Se o seu cargo e o acúmulo de funções se tornaram obsoletos em Turim, a rival nerazzurra convenceu Beppe a executar um trabalho similar em Milão. O diretor nascido em Varese, a 60 km da capital da Lombardia, terá apenas o presidente Zhang como seu superior. Marotta será o diretor executivo responsável pela parte esportiva e irá liderar toda a estrutura de futebol do clube, desde o time principal até o setor juvenil. Seu foco, claro, estará na equipe treinada neste momento por Spalletti.

Nas próximas semanas teremos uma ideia mais concreta de como será seu trabalho, mas como a janela de transferências de inverno está se aproximando, é possível que a Inter já dê uma guinada em sua estratégia no “mercado de reparação”. Na Juventus, Marotta não teve problemas em negociar grandes jogadores visando o melhor para o elenco ou para o clube, como nos casos de Vidal, Pogba, Bonucci e Higuaín. E fez isso aumentando a qualidade geral do grupo.

Num momento complicado, Marotta foi mantido por Agnelli na Juve e deslanchou de vez como cartola (Ansa)

Na Pinetina, o lombardo também deverá adotar um postura de blindagem do elenco. O que nunca foi uma tarefa fácil em Milão, pelas crises e filas que permearam alguns momentos da história interista, sobretudo nos anos 1990. Uma realidade bem distante da que experimentou na maior parte de sua estadia em Turim, quando viveu lua de mel com torcedores e parte da imprensa, mas que remete ao primeiro biênio no clube piemontês.

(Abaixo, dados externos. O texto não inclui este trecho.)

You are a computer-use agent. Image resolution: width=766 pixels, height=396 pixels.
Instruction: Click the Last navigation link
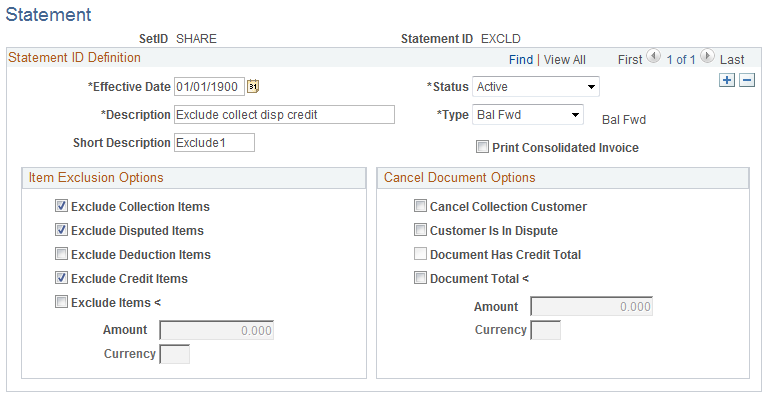[x=732, y=60]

Marotta começou a trabalhar na Juve em 2010, exatamente três anos depois de a Velha Senhora encerrar a passagem pela Serie B como punição pelo envolvimento no Calciopoli. Eram tempos de vacas magras e os bianconeri haviam concluído a campanha anterior na sétima colocação do Italiano e caído nas oitavas da Liga Europa após sofrerem uma goleada frente ao Fulham – a equipe de Turim ainda tinha construído vantagem de 3 a 1 no jogo de ida. A pressão por uma rápida recuperação era enorme e, de cara, Beppe e seus colegas fracassaram retumbantemente: a Juve voltou a ser sétima colocada e, pior, nem mesmo superou a fase de grupos da Europa League. Parte da torcida e dos acionistas pediram sua cabeça, mas Agnelli bancou a permanência e o resto é história.

Em suas primeiras horas como empregado do clube de Milão, Marotta voltou a sentir o peso das exigências de quem trabalha não para se manter no ápice, mas para retornar a ele. Uma de suas primeiras atitudes nesta quinta-feira foi defender Spalletti, que vem sendo atacado pelos últimos resultados. O cartola afirmou que o técnico precisa trabalhar com muita serenidade, porque a diretoria está à sua disposição. “Ele é um ótimo treinador e precisa trabalhar tranquilamente. Resta a nós apoiá-lo”, ponderou.

“Não será fácil conseguir os resultados que a Inter almeja, mas temos a obrigação de acreditar até o final. Também não sou um médico que veio curar um enfermo. Vim para cá para dar a minha contribuição e conquistar objetivos importantes”, declarou antes da sua entrada no escritório nerazzurro. Marotta também deu a entender que irá simplificar algumas questões burocráticas internas, de modo a integrar setores da gestão. “Devemos ter uma cultura de trabalho acompanhada de um sentido de proximidade com o clube. Através disso conseguiremos ter o apoio dos torcedores, que sempre existiu aqui”, completou.

No próximo verão, com o final do acordo feito com a Uefa em 2015, a Inter também terá a responsabilidade de reforçar o elenco tendo como base os próprios objetivos traçados: estabilizar-se como participante da Liga dos Campeões e diminuir a diferença técnica e financeira para a Juventus. Para isso, contará com alguém que conhece muito bem o ambiente e a gestão da maior concorrente dos nerazzurri. O grupo Suning parece gostar da máxima eternizada pela trilogia O Poderoso Chefão: “mantenha seus amigos por perto e seus (ex-) inimigos mais próximos ainda”.